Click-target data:
↓↓↓
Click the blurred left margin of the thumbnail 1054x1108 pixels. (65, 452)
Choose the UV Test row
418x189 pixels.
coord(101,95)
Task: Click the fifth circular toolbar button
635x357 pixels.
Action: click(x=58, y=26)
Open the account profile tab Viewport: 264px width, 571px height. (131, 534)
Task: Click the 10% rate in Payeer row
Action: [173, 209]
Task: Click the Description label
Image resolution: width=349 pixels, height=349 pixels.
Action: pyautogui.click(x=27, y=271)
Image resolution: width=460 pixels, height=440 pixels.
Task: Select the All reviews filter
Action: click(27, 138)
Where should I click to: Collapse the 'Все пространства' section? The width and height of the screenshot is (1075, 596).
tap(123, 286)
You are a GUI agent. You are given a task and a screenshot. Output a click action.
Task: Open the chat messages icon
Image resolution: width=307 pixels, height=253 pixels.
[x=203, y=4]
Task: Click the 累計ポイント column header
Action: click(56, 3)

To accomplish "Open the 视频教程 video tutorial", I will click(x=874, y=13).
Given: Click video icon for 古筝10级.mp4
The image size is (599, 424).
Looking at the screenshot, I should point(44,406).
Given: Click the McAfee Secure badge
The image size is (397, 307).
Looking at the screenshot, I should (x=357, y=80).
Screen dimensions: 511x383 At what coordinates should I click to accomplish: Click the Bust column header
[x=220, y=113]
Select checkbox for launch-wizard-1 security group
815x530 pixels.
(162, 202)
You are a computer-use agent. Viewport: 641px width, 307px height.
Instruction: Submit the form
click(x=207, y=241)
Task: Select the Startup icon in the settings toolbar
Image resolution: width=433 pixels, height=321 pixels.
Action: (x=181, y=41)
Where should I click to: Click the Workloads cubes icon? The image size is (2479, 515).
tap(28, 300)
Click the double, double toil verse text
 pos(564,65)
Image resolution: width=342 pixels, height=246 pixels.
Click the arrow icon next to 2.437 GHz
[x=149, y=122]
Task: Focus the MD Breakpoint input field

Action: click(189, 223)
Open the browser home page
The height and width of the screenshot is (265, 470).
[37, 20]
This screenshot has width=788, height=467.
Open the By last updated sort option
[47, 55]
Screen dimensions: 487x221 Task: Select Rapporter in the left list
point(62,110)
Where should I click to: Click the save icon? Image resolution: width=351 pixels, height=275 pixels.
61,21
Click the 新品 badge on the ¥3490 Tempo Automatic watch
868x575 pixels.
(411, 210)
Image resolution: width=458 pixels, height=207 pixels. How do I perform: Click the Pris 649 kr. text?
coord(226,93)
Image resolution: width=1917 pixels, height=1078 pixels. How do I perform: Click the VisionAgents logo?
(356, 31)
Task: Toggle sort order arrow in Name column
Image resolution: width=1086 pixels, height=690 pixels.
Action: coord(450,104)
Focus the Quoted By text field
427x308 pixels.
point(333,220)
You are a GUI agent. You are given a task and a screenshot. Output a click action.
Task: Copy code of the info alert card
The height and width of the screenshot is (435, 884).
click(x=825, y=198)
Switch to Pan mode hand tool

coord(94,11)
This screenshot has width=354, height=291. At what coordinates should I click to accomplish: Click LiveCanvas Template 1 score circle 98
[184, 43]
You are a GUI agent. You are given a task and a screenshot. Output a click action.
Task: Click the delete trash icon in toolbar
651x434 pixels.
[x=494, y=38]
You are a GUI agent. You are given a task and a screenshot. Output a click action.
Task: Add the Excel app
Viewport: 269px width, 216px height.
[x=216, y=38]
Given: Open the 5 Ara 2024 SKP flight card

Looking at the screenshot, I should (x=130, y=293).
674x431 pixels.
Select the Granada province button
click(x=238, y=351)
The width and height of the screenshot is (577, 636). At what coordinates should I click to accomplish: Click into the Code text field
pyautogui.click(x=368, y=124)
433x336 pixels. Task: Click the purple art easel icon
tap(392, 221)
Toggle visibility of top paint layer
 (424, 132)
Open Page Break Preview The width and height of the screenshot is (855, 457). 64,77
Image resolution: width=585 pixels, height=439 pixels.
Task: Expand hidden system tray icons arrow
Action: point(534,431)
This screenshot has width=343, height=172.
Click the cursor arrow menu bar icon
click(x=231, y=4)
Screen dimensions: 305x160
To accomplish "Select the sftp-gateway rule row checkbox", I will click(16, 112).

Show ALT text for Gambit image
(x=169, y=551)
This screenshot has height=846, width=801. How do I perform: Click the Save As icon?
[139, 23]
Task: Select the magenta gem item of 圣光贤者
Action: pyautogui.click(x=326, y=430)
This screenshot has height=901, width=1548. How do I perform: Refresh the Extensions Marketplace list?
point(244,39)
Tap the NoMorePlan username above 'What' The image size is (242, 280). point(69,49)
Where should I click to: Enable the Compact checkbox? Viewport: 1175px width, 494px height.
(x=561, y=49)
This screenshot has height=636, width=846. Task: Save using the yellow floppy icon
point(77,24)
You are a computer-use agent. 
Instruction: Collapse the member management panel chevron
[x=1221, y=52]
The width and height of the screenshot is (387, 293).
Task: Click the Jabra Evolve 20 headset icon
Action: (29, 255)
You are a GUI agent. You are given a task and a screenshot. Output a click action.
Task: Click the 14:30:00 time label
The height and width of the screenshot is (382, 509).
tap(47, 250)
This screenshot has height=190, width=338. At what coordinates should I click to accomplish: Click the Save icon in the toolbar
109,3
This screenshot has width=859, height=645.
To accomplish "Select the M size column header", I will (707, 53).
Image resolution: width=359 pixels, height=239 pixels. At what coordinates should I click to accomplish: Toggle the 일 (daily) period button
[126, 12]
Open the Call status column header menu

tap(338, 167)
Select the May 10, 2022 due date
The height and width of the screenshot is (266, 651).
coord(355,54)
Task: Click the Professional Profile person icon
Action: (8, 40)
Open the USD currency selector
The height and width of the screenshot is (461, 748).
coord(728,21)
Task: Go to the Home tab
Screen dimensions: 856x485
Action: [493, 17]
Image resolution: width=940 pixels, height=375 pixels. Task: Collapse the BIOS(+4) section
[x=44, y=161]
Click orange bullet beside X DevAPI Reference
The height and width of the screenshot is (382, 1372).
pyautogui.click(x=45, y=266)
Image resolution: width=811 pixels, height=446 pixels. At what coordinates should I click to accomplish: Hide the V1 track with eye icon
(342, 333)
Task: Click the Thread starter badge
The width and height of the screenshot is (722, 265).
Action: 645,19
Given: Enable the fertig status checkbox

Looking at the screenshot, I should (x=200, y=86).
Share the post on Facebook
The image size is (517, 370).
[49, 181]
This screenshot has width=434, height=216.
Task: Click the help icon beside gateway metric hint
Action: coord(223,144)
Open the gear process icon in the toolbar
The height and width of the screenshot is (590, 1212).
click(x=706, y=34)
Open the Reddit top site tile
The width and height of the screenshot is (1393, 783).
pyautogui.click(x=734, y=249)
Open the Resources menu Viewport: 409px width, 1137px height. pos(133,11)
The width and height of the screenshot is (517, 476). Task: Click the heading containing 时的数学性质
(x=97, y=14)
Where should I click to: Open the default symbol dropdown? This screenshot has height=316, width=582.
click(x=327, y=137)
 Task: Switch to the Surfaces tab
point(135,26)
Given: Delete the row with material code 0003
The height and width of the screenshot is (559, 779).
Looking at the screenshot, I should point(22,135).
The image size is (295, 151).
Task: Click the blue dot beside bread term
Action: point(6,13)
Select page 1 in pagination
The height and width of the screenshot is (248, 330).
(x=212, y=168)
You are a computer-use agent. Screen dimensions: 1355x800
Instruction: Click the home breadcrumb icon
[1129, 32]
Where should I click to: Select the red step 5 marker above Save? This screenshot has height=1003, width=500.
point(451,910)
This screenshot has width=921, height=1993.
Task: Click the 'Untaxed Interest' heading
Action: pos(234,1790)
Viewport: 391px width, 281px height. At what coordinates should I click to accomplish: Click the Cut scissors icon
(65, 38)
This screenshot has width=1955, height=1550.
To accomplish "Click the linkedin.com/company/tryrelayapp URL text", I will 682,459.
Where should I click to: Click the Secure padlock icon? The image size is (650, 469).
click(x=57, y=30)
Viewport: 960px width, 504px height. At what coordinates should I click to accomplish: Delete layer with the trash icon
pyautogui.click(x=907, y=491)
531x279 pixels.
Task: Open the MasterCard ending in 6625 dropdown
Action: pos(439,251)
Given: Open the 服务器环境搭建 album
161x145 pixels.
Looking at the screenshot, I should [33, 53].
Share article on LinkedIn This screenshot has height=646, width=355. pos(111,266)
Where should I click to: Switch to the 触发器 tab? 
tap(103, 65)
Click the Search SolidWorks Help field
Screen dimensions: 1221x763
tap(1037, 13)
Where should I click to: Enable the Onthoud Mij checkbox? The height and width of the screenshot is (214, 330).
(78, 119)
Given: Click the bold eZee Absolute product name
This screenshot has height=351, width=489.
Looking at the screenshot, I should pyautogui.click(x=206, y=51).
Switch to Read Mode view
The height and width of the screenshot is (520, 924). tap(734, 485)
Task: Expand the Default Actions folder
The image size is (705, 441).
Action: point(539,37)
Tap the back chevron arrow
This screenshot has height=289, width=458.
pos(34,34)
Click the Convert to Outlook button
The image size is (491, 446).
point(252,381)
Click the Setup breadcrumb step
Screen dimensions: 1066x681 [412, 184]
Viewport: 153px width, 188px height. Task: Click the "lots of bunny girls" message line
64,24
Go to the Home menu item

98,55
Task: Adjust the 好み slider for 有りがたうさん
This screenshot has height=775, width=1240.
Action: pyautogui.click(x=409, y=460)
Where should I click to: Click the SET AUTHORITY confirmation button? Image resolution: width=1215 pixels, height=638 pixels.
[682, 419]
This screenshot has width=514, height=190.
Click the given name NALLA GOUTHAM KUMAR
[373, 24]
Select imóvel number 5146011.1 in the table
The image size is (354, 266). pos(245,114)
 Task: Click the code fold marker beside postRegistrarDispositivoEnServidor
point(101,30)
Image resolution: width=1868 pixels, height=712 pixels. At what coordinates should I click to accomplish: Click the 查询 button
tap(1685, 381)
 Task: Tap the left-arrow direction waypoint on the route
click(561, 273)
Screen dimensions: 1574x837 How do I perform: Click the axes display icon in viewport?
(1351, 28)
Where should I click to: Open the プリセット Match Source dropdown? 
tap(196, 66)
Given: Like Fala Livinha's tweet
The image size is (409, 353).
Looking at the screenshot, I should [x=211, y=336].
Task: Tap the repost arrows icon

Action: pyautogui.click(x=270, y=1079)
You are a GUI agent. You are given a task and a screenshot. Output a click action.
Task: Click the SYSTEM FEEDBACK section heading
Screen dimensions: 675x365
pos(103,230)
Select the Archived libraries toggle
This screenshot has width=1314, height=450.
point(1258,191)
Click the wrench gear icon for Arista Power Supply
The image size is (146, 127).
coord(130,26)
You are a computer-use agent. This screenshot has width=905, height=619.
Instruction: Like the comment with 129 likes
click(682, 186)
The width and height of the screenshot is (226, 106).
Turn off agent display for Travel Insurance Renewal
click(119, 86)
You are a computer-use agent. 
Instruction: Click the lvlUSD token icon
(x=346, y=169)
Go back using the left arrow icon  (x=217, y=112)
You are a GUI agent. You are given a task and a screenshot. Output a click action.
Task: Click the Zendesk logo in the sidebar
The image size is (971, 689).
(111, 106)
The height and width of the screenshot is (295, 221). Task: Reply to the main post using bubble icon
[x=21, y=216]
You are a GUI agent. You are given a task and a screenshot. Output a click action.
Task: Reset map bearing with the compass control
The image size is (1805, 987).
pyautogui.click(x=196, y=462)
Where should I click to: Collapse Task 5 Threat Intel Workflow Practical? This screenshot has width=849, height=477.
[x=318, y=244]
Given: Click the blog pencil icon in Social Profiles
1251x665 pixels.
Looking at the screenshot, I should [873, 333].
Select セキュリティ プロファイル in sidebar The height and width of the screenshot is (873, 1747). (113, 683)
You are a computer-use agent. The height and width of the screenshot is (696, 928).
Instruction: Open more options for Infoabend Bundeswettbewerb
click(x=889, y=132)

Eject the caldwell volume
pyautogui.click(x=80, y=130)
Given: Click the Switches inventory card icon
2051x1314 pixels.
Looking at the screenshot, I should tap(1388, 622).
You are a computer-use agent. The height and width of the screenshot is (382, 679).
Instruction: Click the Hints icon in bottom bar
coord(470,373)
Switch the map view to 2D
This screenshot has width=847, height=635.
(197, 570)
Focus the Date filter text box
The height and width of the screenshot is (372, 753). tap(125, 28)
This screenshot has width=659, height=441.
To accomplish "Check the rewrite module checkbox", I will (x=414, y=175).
↑↑↑
▶ _What you will do_
Start at the line containing "Task: Click the Thread starter badge" and end after the line containing "Open the Resources". Rewrite only those lines, replacing "Facebook" with "LinkedIn" and leaving everything else as it is.

▶ _Answer in full_
Task: Click the Thread starter badge
The width and height of the screenshot is (722, 265).
Action: 645,19
Given: Enable the fertig status checkbox

Looking at the screenshot, I should (x=200, y=86).
Share the post on LinkedIn
The image size is (517, 370).
[49, 181]
This screenshot has width=434, height=216.
Task: Click the help icon beside gateway metric hint
Action: coord(223,144)
Open the gear process icon in the toolbar
The height and width of the screenshot is (590, 1212).
click(x=706, y=34)
Open the Reddit top site tile
The width and height of the screenshot is (1393, 783).
pyautogui.click(x=734, y=249)
Open the Resources menu Viewport: 409px width, 1137px height. pos(133,11)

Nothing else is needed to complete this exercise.